12. True. Cannabis acts on cannabinoid receptors CB₁ and CB₂ in the brain and periphery. The natural ligands for these receptors include anandamide.

13. True. These effects are caused by stimulation of nicotinic N₁ receptors in autonomic ganglia.

14. False. Tolerance to nicotine develops rapidly.

15. True. Varenicline reduces tobacco cravings by partial agonism at CNS nicotinic receptors, and it partially blocks the additional effect of nicotine if tobacco is smoked.

16. True. Cotinine is a stable and inactive nicotine metabolite; it can be measured in saliva, serum or urine.

17. False. Nicotine-replacement therapy should be supplemented with counselling.

18. False. Irritability, sleep disturbances and reduced psychomotor test performance occur on giving up smoking.

19. True. Alcohol is mainly metabolised to acetaldehyde (by alcohol dehydrogenase) and then to acetic acid (by aldehyde dehydrogenase).

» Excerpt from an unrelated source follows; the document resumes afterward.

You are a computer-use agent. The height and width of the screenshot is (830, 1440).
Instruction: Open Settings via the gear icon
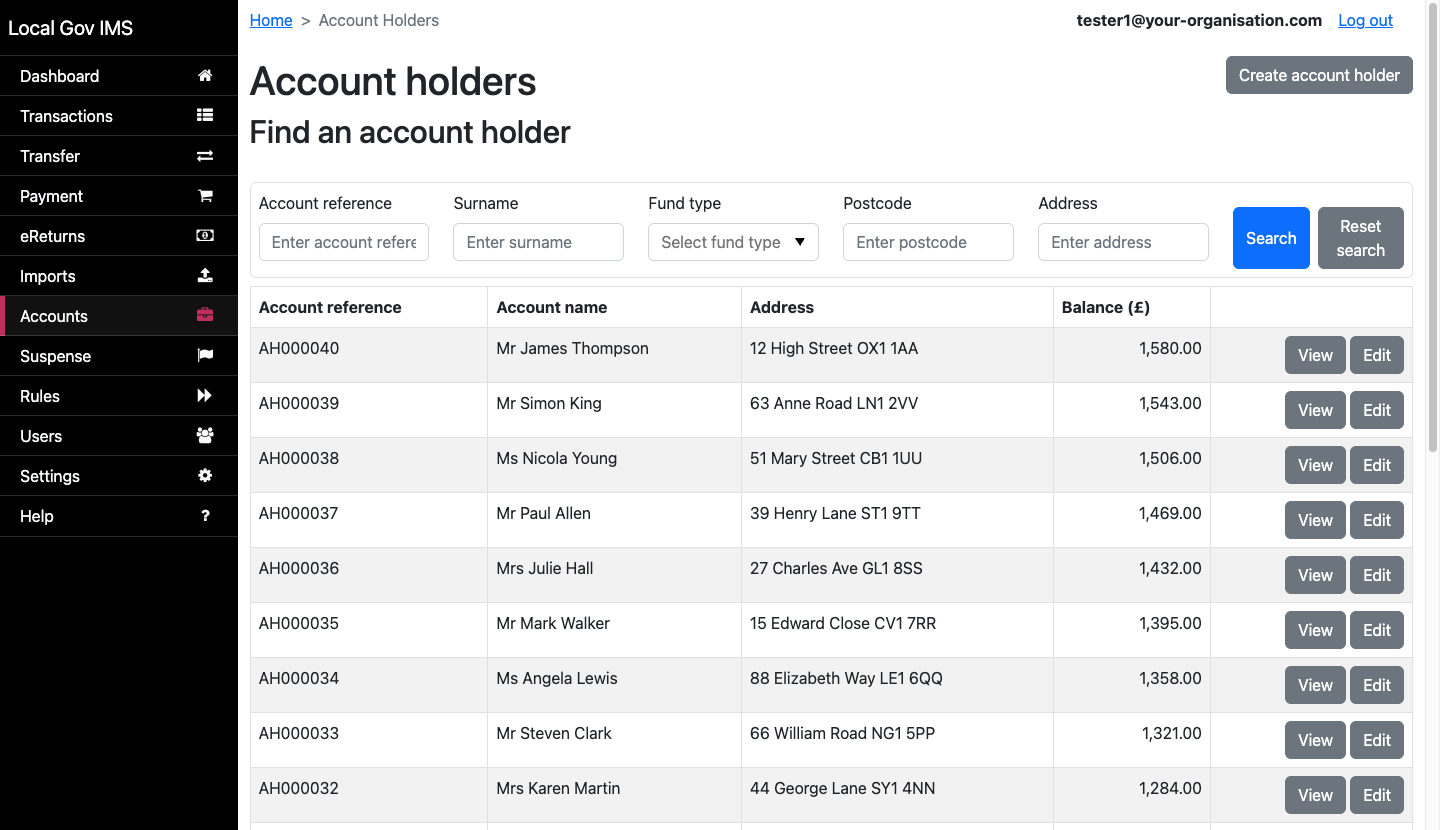(205, 475)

20. True. The induction of CYP2E1 by alcohol can decrease the effectiveness of some drugs such as warfarin and phenytoin.

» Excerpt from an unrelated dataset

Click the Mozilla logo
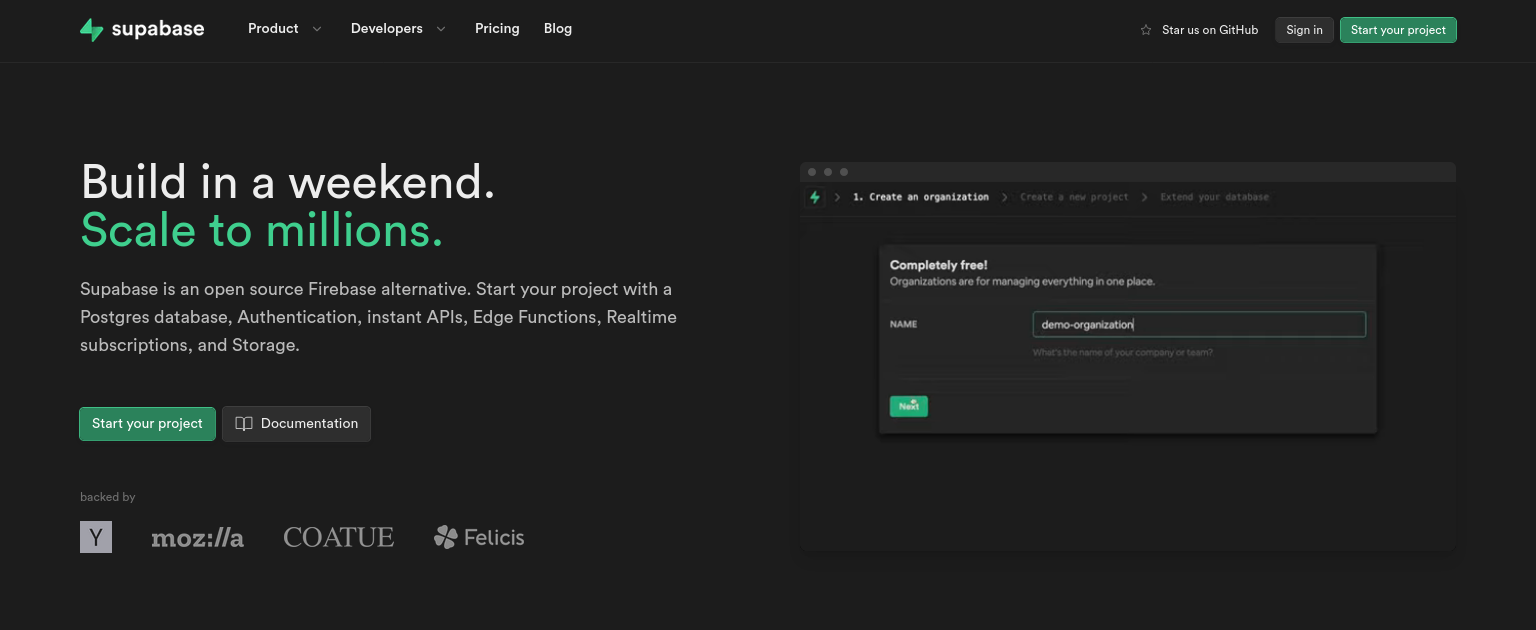 [x=197, y=538]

21. False. Moderate alcohol intake (below 3–4 units per day for men) has cardiovascular protective effects.

22. True. Some individuals have a genetically determined variant of alcohol dehydrogenase that has a reduced capacity to metabolise alcohol. Its incidence is low in white people but higher in people from some Far Eastern countries.

23. False. Disulfiram blocks conversion of acetaldehyde to acetic acid by aldehyde dehydrogenase; the accumulation of acetaldehyde causes sickness, headache and hangover symptoms following even a small amount of alcohol intake.

24. False. Acamprosate acts to reduce the craving for alcohol and not by affecting its metabolism.

25. False. Benzodiazepines can attenuate withdrawal symptoms but there is a risk of dependence to these agents.

26. True. Alcohol intake is a common cause of macrocytosis (increased red cell volume) in the absence of anaemia.

27. False. The diuresis resulting from alcohol intake is partly caused by inhibition of release of antidiuretic hormone.

28. False. Plasma γ-glutamyl transpeptidase (γGT) is elevated in heavy alcohol intake.

29. False. Cathinone and its derivatives have amfetamine-like properties and cause wakefulness and insomnia.

30. True. GHB has sedative activity but also increases growth hormone release, which is the basis of its abuse by athletes and bodybuilders.